DeePen: Penetration Testing for Audio Deepfake Detection
Nicolas Müller, Piotr Kawa, Adriana Stan, Thien-Phuc Doan, Souhwan Jung, Wei Herng Choong, Philip Sperl, Konstantin Böttinger
TL;DR
DeePen targets the robustness of audio deepfake detectors by performing model-agnostic penetration testing using $K=17$ signal-processing attacks applied to $N$ samples per class from the ASVspoof 2019 and MLAAD datasets, producing $2 \times N \times K$ modified samples with a $50/50$ train/test split. The approach reveals that both open-source and commercial detectors are vulnerable to simple attacks (e.g., time-stretching, background music), and that adaptive retraining can improve resilience but cannot fully neutralize all attacks. A greedy defense-selection method identifies a minimal subset of defenses that achieves performance comparable to retraining on all defenses, providing practical guidance for robust defense design and offering insights into the learned audio features. The authors release DeePen code to enable ongoing robustness evaluation across detectors and attack scenarios, underscoring the need for continual security assessment in audio deepfake detection.
Abstract
Deepfakes - manipulated or forged audio and video media - pose significant security risks to individuals, organizations, and society at large. To address these challenges, machine learning-based classifiers are commonly employed to detect deepfake content. In this paper, we assess the robustness of such classifiers through a systematic penetration testing methodology, which we introduce as DeePen. Our approach operates without prior knowledge of or access to the target deepfake detection models.

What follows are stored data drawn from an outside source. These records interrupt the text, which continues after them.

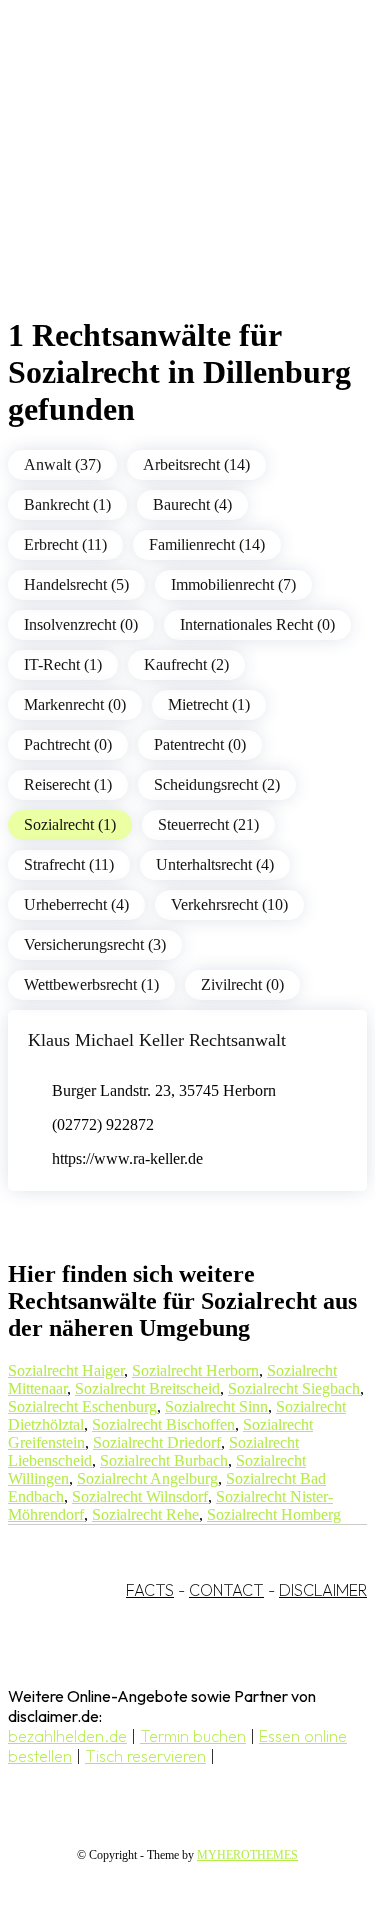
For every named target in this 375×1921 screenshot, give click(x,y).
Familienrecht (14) (207, 544)
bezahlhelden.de (67, 1736)
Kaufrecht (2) (186, 664)
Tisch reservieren (145, 1756)
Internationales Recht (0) (257, 624)
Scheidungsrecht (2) (217, 784)
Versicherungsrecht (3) (95, 944)
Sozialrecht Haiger (66, 1370)
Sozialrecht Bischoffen (163, 1424)
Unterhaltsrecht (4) (215, 864)
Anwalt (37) (62, 464)
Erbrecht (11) (65, 544)
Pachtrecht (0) (68, 744)
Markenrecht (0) (75, 704)
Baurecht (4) (192, 504)
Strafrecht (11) (69, 864)
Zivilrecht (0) (242, 984)
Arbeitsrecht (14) (196, 464)
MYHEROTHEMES (247, 1855)
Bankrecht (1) (67, 504)
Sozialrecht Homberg (274, 1514)
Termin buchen (193, 1736)
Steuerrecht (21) (208, 824)
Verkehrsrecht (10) (229, 904)
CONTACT (226, 1590)
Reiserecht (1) (68, 784)
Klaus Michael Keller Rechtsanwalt (157, 1040)
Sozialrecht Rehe (145, 1514)
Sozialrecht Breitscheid (147, 1388)
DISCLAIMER (323, 1590)
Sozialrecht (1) (70, 824)
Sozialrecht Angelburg (147, 1478)
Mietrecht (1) (209, 704)
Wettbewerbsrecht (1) (91, 984)
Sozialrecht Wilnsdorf (140, 1496)
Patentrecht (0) (200, 744)
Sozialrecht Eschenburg (82, 1406)
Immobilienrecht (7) (233, 584)
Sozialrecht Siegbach (294, 1388)
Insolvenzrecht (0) (81, 624)
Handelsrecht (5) (76, 584)
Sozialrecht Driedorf (157, 1442)
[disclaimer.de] (167, 181)
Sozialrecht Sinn (216, 1406)
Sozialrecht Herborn (195, 1370)
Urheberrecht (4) (76, 904)
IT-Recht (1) (63, 664)
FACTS (150, 1590)
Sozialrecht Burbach (164, 1460)
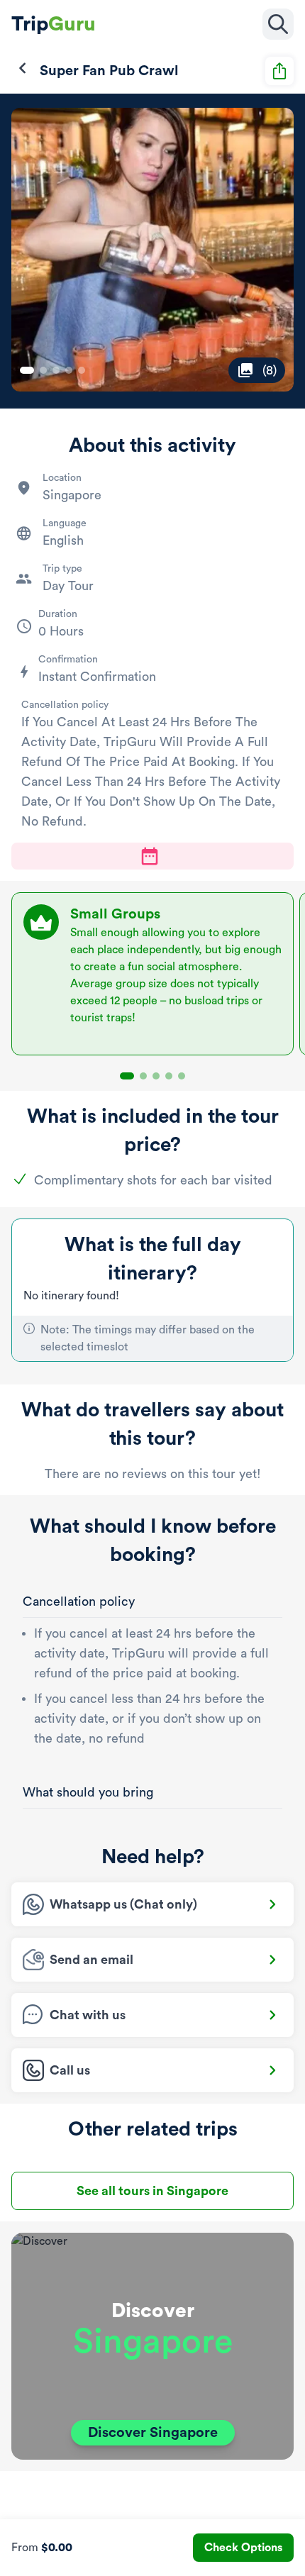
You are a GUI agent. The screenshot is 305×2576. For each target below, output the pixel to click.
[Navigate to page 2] (43, 370)
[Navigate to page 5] (81, 370)
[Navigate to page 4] (68, 370)
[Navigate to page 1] (27, 370)
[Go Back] (22, 68)
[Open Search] (278, 24)
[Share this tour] (279, 71)
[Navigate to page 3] (56, 370)
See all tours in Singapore (152, 2190)
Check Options (243, 2547)
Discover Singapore (153, 2433)
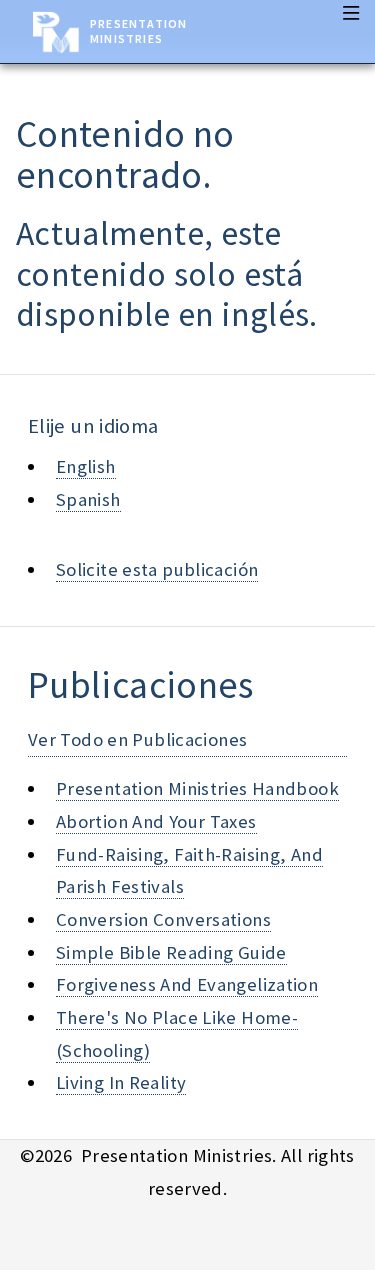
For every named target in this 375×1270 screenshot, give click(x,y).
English (86, 466)
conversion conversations (163, 919)
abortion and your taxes (156, 821)
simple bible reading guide (171, 952)
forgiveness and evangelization (187, 984)
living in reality (121, 1082)
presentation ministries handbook (197, 788)
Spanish (88, 499)
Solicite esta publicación (157, 569)
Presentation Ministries (138, 31)
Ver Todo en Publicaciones (137, 739)
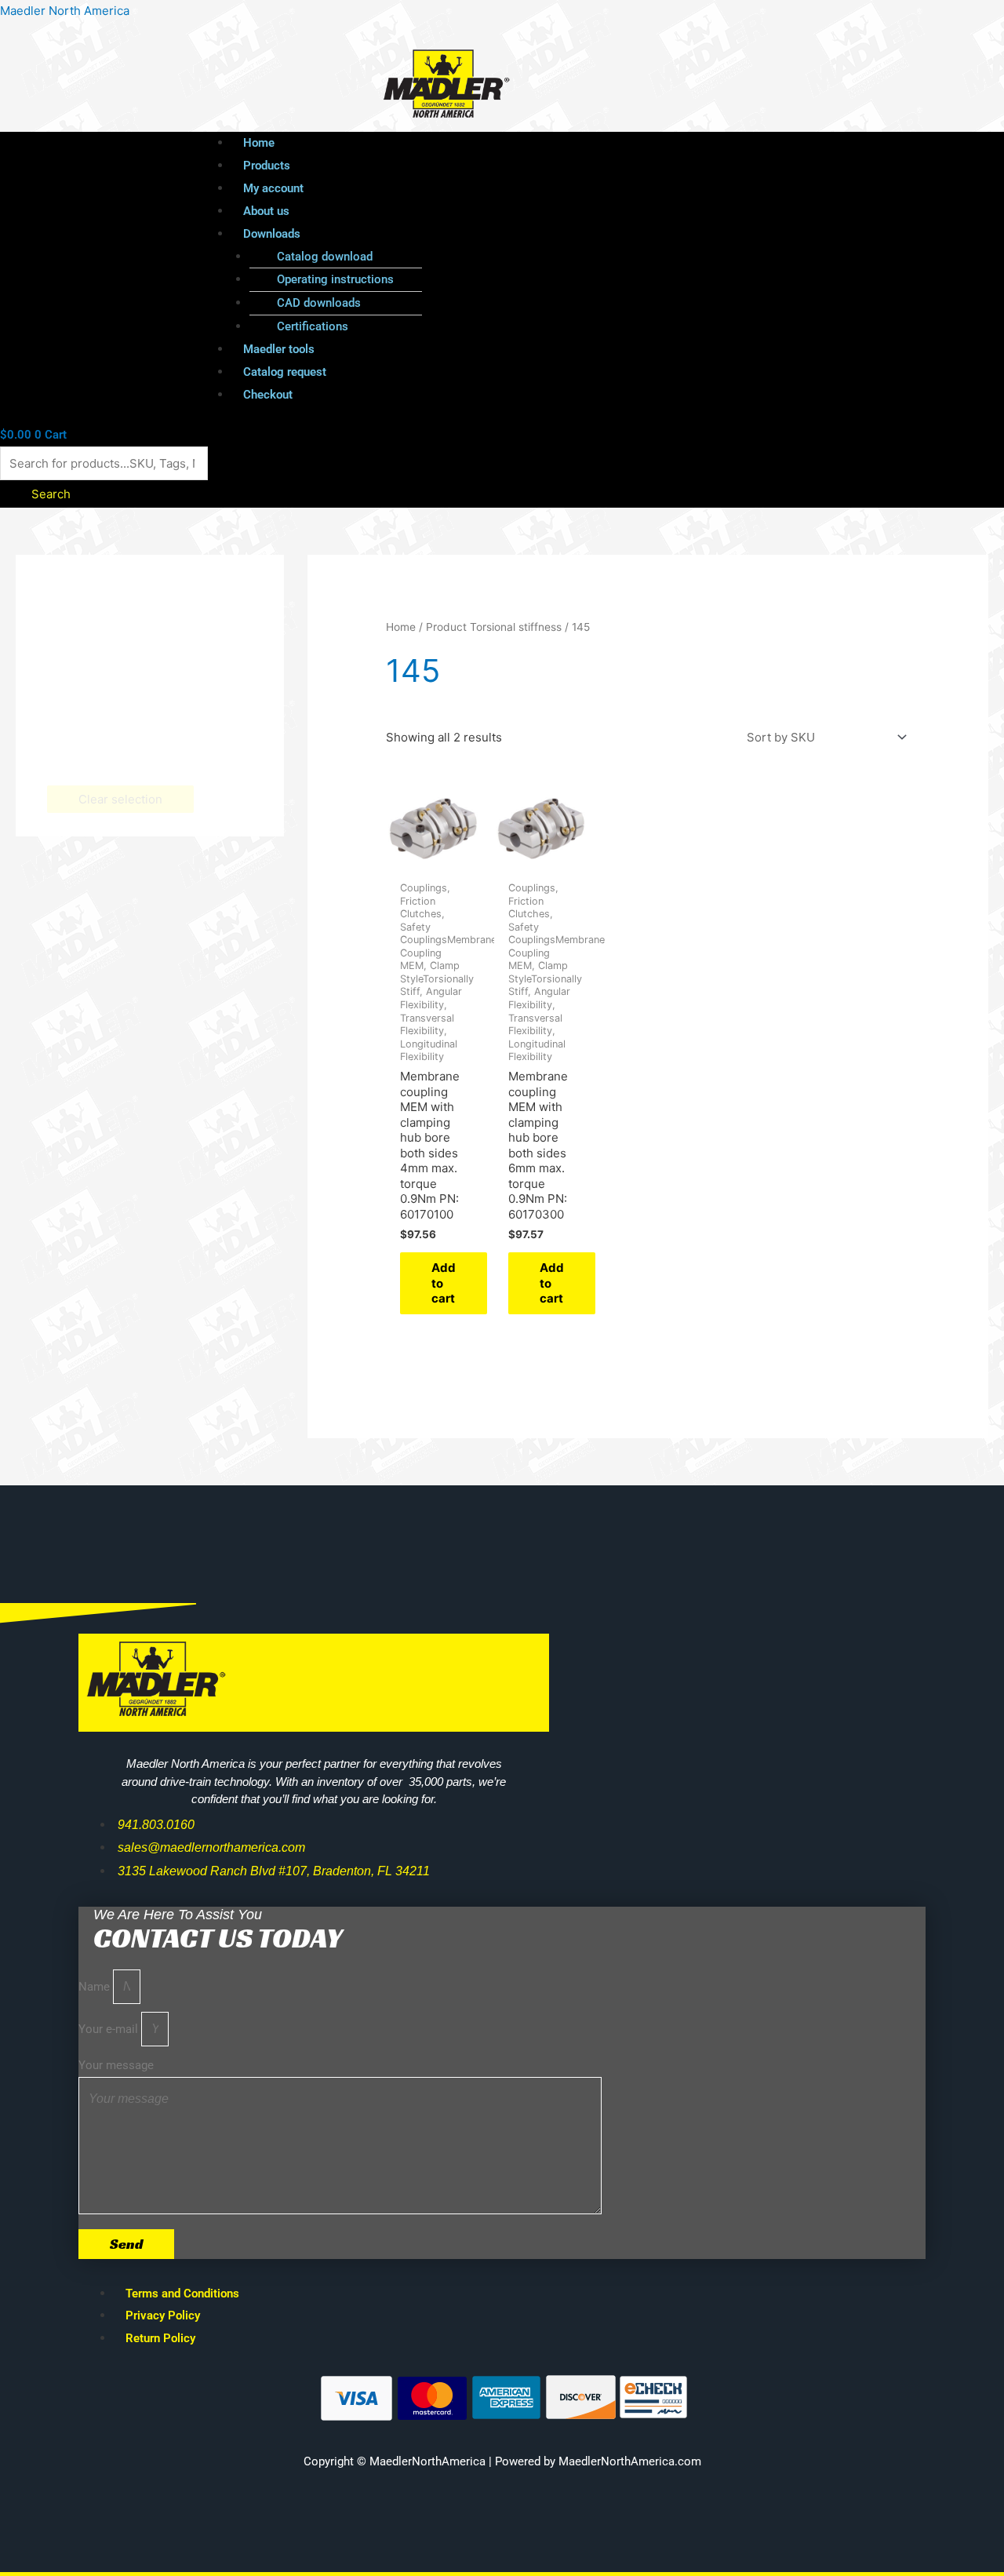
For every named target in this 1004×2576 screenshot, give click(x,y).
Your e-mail (109, 2029)
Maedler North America (64, 10)
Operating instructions (335, 279)
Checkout (268, 395)
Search (51, 493)
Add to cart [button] (443, 1283)
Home (259, 143)
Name (95, 1987)
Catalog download (325, 257)
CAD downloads (319, 303)
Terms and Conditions (182, 2293)
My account (273, 188)
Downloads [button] (271, 234)
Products (266, 165)
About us (266, 211)
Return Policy (160, 2338)
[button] (542, 234)
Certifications (312, 326)
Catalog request (284, 372)
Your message (116, 2065)
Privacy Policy (163, 2315)
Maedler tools (279, 349)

Instead, it leverages a set of carefully selected signal processing modifications - referred to as attacks - to evaluate model vulnerabilities. Using DeePen, we analyze both real-world production systems and publicly available academic model checkpoints, demonstrating that all tested systems exhibit weaknesses and can be reliably deceived by simple manipulations such as time-stretching or echo addition. Furthermore, our findings reveal that while some attacks can be mitigated by retraining detection systems with knowledge of the specific attack, others remain persistently effective. We release all associated code.